Поскольку Франк частенько задерживался, а хозяйке цветочной лавки, расположенной напротив его мастерской, было сто лет в обед и в одиночку ей требовался не один час на то, чтобы втащить с улицы все свои ведра, кустики, цветы в горшках и прочую дребедень, то Билли – не любившая ждать парня больше, чем следует, – начала ей помогать убирать товар, чтобы не стоять без дела. (Ну и во избежание соблазна бахнуть пол-литра пива перед своим «утренним» кофе, чего уж тут скрывать, когда это всем известно.)
И так подсобила разок-другой, поболтали о том о сем, поговорили основательно, и понеслось: простенькие букетики – траурные венки, мелкие подсказки – серьезное обучение, подработки по субботам – работа неделями напролет, скромные инициативы – заметные преобразования, большие инновации – маленькие успехи, одноразовые чеки – постоянная зарплата, некоторое благополучие – настоящее призвание, – и вот уже она стала супермодным флористом.
Это было очевидно, звездочка моя, совершенно очевидно…
Билли была рождена, чтобы творить красоту, сколько бы все вокруг ни надрывались, пытаясь ей доказать, что это ей не по статусу.
Совершенно очевидно.
Чтоб рассказать, как наша маленькая трусиха стала любимицей на своей улице, в целом квартале, на оптовом цветочном рынке, у редактрис модных журналов, у дизайнеров-декораторов и всех прочих, как из уст в уста пошла о ней молва среди flower power
[45]
[46]
столицы – для этого ночи не хватит, тут целую книгу пришлось бы писать.

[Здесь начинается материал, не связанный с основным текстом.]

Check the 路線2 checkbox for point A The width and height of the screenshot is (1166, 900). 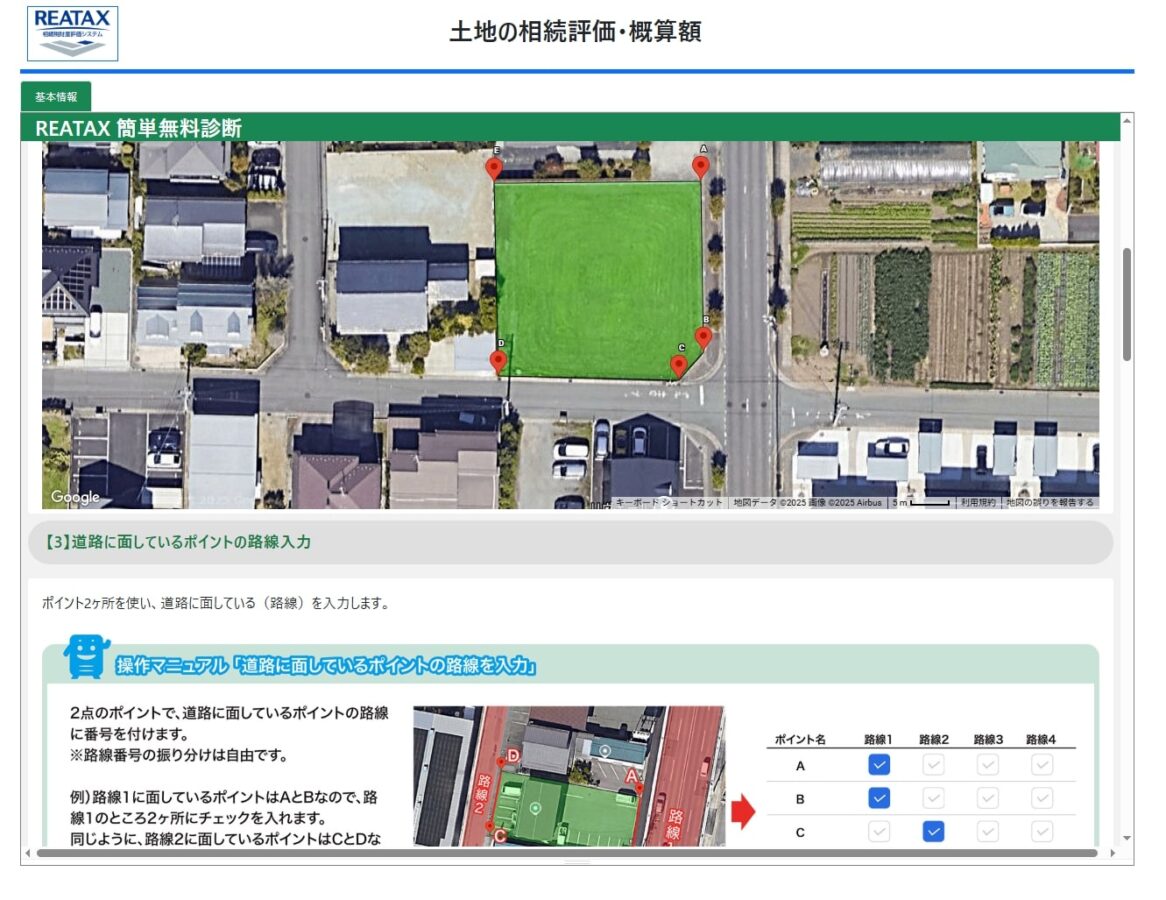pos(932,765)
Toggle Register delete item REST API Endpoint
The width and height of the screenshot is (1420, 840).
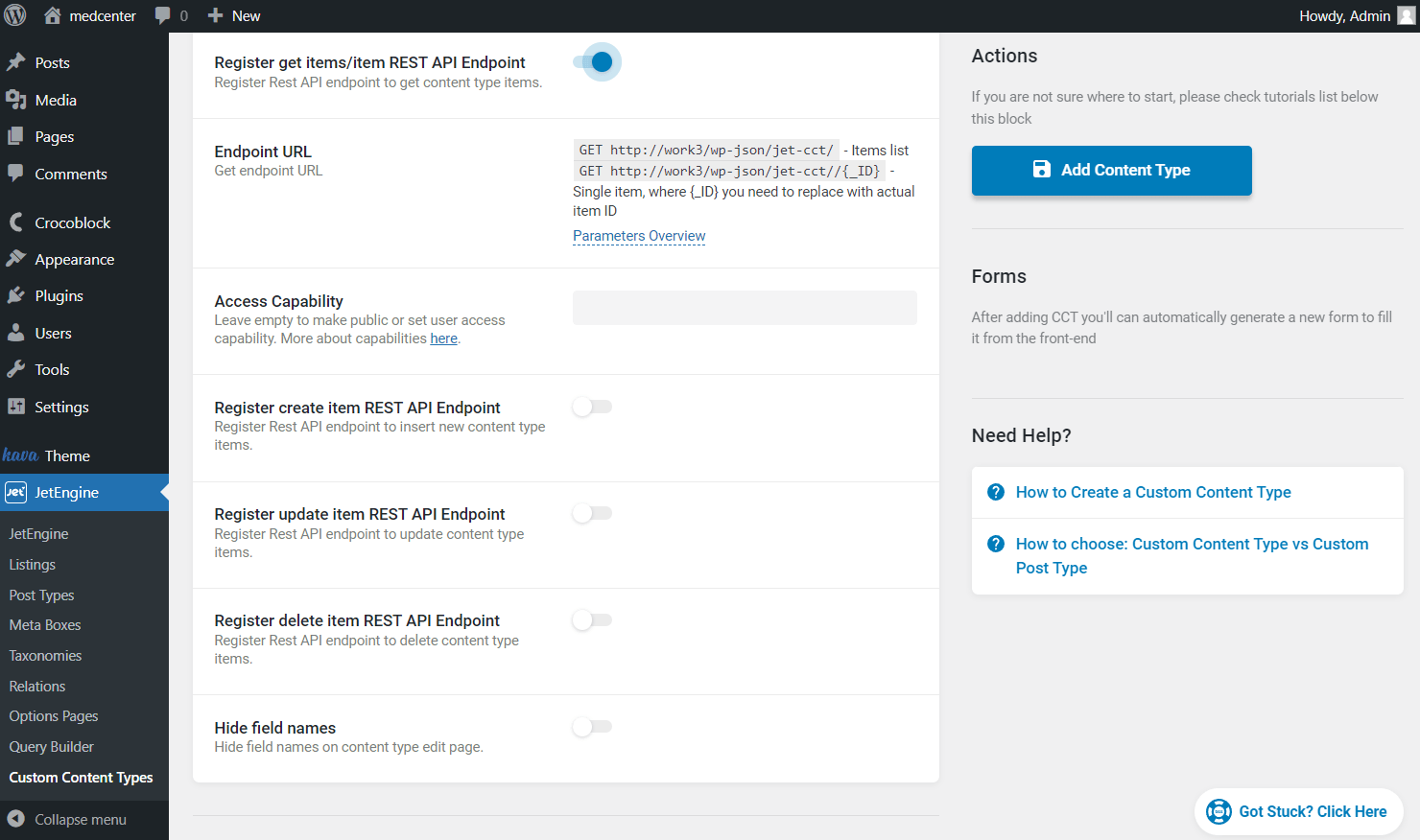[x=592, y=619]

Если у нее и были проблемы с тем, чтобы изобразить генеалогическое древо своей семейки – не хватало ни mamma mia, ни всяких там богатеньких ответвлений, то в вопросах коммерции она сама могла читать лекции всем этим папенькиным дочкам с дипломами…
У нее обнаружилась не просто предпринимательская жилка, а настоящий дар!
Чего хотела Билли, то и создавал для нее Бог.
Ее немыслимая одежда – вся с головы (в платке) до ног (в носках) в цветочных мотивах (собранная по разнообразным секонд-хендам), ее волосы, которые она красила во все оттенки пантона под цвет шерсти своей собачонки (что-то вроде помеси пуделя с таксой, только пострашнее) в зависимости от их общего настроения, ее старенький фургончик «рено», так ослепительно разрисованный лютиками по бледно-зеленому фону, что даже девушки из парковочной полиции не решались выписывать ей штрафы, опасаясь мешать столь важному делу.